Si contano otto iperbati: vv. 2-4: «e tu che spunti / fra la tacita selva in su la rupe / nunzio del giorno»; vv. 4-6: «oh dilettose e care/ mentre ignote mi fûr l’erinni e il fato, / sembianze»; v. 8: «noi l’insueto allor gaudio ravviva»; vv. 17-19: «o d’alto/ fiume alla dubbia sponda/ il suono e la vittrice ira dell’onda»; vv. 20-23: «Ahi! di cotesta / infinita beltà parte nessuna / alla misera Saffo i numi e l’empia / sorte non fenno»; vv. 41-44: «onde poi scemo / di giovanezza, e disfiorato, al fuso / dell’indomita Parca si volvesse / il ferrigno mio stame?»; vv. 57-58: «e il crudo fallo emenderà del cieco / dispensator de’ casi»; vv. 59-60: «e vano / d’implacato desio furor mi strinse».
Due volte è presente la figura dell’epanalessi: vv. 11-12: “il carro/ grave carro di Giove”; vv. 50-51: “alle sembianze il Padre/ alle amene sembianze”.
Sono presenti alcune anastrofi: vv. 16-17: “d’alto/ fiume alla dubbia sponda”; vv. 30-31: “de’ faggi/ il murmure”; v. 39: “di fortuna il volto”; vv. 40-41: “ignara/ di misfatto è la vita”; vv. 44-45: “incaute voci/ spande il tuo labbro”; vv. 45-46: “i destinati eventi/ move arcano consiglio”.
Sono presenti tre polisindeti: vv. 24-25: “vile, o Natura, e grave ospite addetta,/ e dispregiata amante”; v. 67: “il morbo, e la vecchiezza, e l’ombra”; vv. 71-72: “la tenaria Diva, e l’atra notte, e la silente riva”;
Al v. 26 troviamo una sineddoche (pupille che sta per occhi); lo stesso al vv. 45 (labbro che sta per labbra o bocca).
Ai vv. 29-31 è presente un chiasmo (vv. 29-31: «me non il canto / de’ colorati augelli, e non de’ faggi / il murmure»).
Leopardi fa ricorso anche alla figura della domanda retorica: vv. 37-39: «Qual fallo mai, qual sì nefando eccesso/ macchiommi anzi il natale, onde sì torvo/ il ciel mi fosse e di fortuna il volto?»; vv. 40-44: «In che peccai bambina, allor che ignara/ di misfatto è la vita, onde poi scemo/ di giovanezza, e disfiorato, al fuso/ dell’indomita Parca si volvesse/ il ferrigno mio stame?».

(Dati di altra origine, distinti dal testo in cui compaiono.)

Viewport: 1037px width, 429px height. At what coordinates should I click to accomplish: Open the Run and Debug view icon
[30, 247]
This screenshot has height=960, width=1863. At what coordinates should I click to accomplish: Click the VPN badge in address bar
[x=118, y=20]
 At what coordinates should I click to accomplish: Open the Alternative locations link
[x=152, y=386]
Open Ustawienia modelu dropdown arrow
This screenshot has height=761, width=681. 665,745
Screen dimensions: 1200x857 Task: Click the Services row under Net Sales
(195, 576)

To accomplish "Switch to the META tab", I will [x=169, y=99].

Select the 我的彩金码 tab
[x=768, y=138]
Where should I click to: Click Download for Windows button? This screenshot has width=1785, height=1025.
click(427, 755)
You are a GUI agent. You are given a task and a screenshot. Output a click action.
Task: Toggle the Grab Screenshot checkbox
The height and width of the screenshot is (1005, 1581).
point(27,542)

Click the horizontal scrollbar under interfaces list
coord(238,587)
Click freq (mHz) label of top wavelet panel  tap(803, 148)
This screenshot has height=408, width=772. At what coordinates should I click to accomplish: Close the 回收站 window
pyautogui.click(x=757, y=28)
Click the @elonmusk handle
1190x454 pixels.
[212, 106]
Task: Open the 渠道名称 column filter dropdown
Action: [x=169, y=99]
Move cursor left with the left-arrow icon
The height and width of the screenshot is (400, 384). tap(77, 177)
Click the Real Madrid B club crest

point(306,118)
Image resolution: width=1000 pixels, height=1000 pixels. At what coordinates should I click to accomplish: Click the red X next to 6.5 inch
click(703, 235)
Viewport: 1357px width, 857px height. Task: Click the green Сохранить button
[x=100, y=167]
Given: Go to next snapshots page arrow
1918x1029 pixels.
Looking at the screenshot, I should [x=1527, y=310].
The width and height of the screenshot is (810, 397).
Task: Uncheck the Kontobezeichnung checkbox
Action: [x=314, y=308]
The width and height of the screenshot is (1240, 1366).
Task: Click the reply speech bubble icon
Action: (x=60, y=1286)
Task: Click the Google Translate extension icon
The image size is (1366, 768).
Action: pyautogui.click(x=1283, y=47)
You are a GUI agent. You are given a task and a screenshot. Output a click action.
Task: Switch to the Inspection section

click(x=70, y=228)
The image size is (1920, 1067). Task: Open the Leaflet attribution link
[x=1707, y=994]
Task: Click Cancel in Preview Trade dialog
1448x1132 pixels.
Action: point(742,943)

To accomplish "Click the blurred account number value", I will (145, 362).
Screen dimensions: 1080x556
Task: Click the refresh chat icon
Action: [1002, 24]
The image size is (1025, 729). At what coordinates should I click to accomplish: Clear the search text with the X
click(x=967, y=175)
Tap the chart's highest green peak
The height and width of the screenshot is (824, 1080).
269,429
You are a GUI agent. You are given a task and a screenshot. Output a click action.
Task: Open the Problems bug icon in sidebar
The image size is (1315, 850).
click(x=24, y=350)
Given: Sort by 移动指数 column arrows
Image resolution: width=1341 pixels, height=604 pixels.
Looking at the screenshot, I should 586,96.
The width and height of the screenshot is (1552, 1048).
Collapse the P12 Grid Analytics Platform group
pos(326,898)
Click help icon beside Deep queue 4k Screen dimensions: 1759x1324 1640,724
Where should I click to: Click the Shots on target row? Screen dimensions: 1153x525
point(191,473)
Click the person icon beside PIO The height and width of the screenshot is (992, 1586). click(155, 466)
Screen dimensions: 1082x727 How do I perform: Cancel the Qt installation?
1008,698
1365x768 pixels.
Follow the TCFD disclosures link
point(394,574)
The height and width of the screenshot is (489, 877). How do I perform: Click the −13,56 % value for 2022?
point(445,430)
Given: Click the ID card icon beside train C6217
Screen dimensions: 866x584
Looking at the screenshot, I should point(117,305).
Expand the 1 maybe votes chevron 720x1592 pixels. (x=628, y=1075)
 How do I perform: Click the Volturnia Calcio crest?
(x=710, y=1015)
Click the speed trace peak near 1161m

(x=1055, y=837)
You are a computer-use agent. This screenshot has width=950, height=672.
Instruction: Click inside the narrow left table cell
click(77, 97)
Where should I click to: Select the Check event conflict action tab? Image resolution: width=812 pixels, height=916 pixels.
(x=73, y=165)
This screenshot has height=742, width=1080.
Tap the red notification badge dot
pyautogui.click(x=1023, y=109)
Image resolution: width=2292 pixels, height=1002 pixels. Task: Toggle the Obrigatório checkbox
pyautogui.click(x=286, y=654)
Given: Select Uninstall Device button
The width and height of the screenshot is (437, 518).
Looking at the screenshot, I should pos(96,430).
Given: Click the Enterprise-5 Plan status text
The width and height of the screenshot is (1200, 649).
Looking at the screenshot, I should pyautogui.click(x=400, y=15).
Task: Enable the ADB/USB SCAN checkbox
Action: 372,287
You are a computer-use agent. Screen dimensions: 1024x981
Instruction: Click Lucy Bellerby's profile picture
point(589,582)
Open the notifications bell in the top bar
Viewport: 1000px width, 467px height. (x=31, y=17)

Numerose sono le metafore: v. 44: “il ferrigno mio stame”; vv. 48-49: “la ragione in grembo/ de’ celesti si posa”; v. 50: “de’ più verd’anni; v. 54: “disadorno ammanto”; v. 55: “velo indegno”; vv. 51-52: “alle amene sembianze, eterno regno/ die’ nelle genti”; v. 53 “per dotta lira o canto”; vv. 62-64: “Me non asperse/ del soave licor del doglio avaro/ Giove”; v. 64: “perir gl’inganni”.
Sono presenti alcune perifrasi; vv. 57-58: “cieco/ dispensator de’ casi”; v. 62: “nato mortal”; v. 71: “tenaria Diva”.
Numerosi sono gli enjambement: vv. 1-2; vv. 6-7; vv. 10-11; vv. 15-16; vv. 16-17; vv. 20-21; vv. 22-23; vv. 25-26; vv. 27-28; vv. 29-30; vv. 30-31; vv. 31-32; vv. 32-33; vv. 37-38; vv. 38-39; vv. 40-41; vv. 41-42; vv. 42-43; vv. 43-44; vv. 44-45; vv. 45-46; vv. 47-48; vv. 48-49; vv. 49-50; vv. 51-52; vv. 57-58; vv. 58-59; vv. 59-60; vv. 62-63; vv. 64-65; vv. 65-66; vv. 67-68; vv. 68-69; vv. 70-71.